Le gouvernement dévoile sa stratégie pour promouvoir la langue luxembourgeoise

Au lendemain de son adoption au conseil de gouvernement, le ministre de l’Education nationale, de l’Enfance et de la Jeunesse, Claude Meisch, et le secrétaire d’Etat à la Culture, Guy Arendt, ont  présenté une stratégie pour promouvoir la langue luxembourgeoise.

Par cette stratégie déclinée en quarante points, inspirée en partie du plan irlandais pour la promotion du gaélique, le gouvernement poursuit quatre objectifs : renforcer l’importance du luxembourgeois, faire progresser sa normalisation et son étude, promouvoir l’apprentissage de la langue et de la culture luxembourgeoises et promouvoir la culture en langue luxembourgeoise.  « La langue luxembourgeoise est une part de notre culture, de notre identité », a déclaré Claude Meisch, en préambule, soulignant que cette stratégie répondait  aux attentes de nombreux citoyens, des jeunes comme des moins jeunes, des nationaux comme des étrangers.

L’élément central de cette stratégie consiste dans la réalisation d’un plan d’action pour une politique linguistique et culturelle qui s’étale sur 20 ans.  Un commissaire sera nommé pour l’élaborer en concertation avec tous les acteurs de la société, mais aussi pour assurer la coordination entre les ministères. Autour de ce commissaire, sera créé un centre pour le luxembourgeois (« Zentrum fir d’Lëtzebuergescht ») qui aura pour mission l’étude et la normalisation de la langue luxembourgeoise, et plus largement de la situation linguistique au Luxembourg. L’inscription de la langue luxembourgeoise  dans la constitution et la reconnaissance de la langue luxembourgeoise comme langue officielle de l’UE (sans que cela n’implique la traduction des textes), sont également deux initiatives poursuivies par le gouvernement pour renforcer la place du luxembourgeois.

La stratégie énonce également de nombreuses mesures concrètes de terrain, à commencer par celles qui visent l’éducation.

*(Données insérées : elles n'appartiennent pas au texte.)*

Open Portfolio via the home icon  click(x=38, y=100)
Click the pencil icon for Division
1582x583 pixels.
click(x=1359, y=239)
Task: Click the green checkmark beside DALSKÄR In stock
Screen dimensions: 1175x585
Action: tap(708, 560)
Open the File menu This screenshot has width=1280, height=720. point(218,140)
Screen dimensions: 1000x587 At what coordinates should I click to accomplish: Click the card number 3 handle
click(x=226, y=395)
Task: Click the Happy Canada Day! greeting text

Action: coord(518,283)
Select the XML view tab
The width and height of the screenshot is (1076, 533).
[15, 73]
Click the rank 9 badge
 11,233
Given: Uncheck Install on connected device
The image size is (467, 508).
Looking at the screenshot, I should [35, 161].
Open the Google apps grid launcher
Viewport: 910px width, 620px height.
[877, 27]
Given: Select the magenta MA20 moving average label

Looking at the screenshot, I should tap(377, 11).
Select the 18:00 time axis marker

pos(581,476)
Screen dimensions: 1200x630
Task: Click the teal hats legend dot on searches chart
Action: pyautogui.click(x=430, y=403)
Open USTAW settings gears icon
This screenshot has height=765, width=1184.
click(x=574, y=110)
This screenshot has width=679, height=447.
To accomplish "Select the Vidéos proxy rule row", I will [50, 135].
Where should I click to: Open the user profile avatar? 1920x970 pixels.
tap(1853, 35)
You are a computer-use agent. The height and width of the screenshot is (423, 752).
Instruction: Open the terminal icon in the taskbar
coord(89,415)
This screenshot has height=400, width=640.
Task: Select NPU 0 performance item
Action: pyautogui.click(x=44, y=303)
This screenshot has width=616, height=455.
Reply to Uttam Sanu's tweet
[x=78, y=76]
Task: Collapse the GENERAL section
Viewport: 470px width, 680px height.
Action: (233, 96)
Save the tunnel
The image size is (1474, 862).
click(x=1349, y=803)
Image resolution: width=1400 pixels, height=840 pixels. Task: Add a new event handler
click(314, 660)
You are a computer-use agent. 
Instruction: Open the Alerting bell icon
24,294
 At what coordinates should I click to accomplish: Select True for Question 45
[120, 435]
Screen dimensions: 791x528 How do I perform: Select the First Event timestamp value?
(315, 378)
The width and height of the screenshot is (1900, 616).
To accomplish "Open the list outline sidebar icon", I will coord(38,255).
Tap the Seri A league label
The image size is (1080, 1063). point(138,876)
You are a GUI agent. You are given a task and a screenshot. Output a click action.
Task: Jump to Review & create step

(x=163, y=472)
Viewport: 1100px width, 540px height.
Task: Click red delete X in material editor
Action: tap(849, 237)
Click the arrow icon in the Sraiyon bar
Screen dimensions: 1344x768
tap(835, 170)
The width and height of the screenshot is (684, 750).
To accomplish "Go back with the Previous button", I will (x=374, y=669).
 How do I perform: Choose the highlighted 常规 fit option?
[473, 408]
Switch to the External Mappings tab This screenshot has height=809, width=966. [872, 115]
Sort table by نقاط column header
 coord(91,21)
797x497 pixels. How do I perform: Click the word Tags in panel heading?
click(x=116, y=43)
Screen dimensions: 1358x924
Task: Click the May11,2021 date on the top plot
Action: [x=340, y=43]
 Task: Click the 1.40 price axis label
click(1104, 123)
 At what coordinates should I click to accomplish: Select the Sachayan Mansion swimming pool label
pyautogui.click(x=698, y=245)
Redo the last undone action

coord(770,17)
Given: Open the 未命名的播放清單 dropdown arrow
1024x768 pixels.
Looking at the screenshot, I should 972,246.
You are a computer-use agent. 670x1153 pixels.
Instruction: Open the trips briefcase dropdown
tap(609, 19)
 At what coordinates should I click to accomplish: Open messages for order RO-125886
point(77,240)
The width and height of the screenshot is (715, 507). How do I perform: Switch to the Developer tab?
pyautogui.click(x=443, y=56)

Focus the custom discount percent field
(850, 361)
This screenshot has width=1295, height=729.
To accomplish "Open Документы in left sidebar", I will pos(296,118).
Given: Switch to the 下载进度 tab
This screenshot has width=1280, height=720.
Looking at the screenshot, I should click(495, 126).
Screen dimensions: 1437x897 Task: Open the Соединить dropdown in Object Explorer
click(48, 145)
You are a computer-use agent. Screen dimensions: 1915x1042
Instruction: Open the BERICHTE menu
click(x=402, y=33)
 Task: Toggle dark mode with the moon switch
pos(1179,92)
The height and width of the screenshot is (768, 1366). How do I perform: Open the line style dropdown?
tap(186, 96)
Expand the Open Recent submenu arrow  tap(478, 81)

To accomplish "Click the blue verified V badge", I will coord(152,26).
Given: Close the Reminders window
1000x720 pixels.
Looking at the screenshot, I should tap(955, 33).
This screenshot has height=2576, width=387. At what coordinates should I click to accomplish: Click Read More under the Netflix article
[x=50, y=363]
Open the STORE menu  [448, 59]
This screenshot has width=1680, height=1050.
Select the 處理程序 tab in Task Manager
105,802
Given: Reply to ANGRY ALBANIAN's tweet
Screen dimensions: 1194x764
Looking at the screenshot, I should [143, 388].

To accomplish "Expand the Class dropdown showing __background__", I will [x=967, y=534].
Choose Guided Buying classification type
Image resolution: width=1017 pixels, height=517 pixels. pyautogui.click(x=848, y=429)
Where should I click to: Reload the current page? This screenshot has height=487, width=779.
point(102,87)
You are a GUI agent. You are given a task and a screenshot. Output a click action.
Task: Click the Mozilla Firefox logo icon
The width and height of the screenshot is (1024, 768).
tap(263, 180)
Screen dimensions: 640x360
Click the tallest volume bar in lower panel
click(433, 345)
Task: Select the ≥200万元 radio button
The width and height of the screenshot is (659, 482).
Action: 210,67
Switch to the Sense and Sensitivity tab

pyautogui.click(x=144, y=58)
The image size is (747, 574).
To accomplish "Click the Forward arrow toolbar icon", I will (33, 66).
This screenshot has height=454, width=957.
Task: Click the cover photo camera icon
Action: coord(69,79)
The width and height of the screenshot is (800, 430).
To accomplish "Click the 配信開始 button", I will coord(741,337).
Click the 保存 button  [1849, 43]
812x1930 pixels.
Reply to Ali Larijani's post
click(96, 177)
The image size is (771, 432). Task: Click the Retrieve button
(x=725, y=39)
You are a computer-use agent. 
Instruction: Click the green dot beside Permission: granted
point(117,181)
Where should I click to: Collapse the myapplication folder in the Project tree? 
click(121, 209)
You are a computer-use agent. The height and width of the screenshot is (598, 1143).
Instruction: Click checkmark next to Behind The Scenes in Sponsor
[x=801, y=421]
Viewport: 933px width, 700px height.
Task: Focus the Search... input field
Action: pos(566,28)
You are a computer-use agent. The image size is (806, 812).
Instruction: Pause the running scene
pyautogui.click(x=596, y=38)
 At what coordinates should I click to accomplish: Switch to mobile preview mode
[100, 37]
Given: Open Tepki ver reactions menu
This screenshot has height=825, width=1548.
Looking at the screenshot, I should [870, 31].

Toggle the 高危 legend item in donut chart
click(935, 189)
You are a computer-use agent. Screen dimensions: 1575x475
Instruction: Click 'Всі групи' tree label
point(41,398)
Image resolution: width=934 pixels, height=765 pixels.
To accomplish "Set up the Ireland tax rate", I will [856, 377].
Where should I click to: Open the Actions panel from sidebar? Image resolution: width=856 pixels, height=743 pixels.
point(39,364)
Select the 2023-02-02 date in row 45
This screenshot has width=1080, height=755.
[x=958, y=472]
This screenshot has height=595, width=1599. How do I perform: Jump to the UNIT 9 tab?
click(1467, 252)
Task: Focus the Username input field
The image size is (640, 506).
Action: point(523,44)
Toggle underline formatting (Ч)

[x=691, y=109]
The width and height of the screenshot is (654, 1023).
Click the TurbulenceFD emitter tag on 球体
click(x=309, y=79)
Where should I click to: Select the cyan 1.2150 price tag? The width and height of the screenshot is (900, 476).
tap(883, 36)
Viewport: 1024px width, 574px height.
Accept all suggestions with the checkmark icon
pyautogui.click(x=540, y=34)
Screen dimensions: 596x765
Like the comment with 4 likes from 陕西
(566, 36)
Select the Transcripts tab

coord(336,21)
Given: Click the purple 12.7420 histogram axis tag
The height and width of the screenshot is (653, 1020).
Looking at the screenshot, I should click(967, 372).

Ainsi, est-il prévu que, dès la rentrée de septembre 2017, un programme d’éducation plurilingue soit introduit dans les crèches et structures prestataires du chèque service accueil. Dans l’enseignement fondamental, comme dans les lycées,  il est notamment prévu un programme pour enseigner de manière ludique le luxembourgeois en tant que langue étrangère.

La nouvelle loi sur les écoles privées prévoira par ailleurs que toutes les écoles internationales  proposent des cours de luxembourgeois dans leur programme, au primaire comme au secondaire.

Au lycée, des cours facultatifs  doivent être introduits, que ce soit en orthographie, en littérature et culture luxembourgeoises ou en écriture créative.

Parmi les nombreuses autres mesures de cette stratégie figurent notamment la création d’une helpline  qui propose une aide par SMS, téléphone ou e-mail, la multiplication des offres de cours  pour les adultes, la traduction de sites internet gouvernementaux ou encore l’institution d’une journée de la langue et de la culture luxembourgeoise.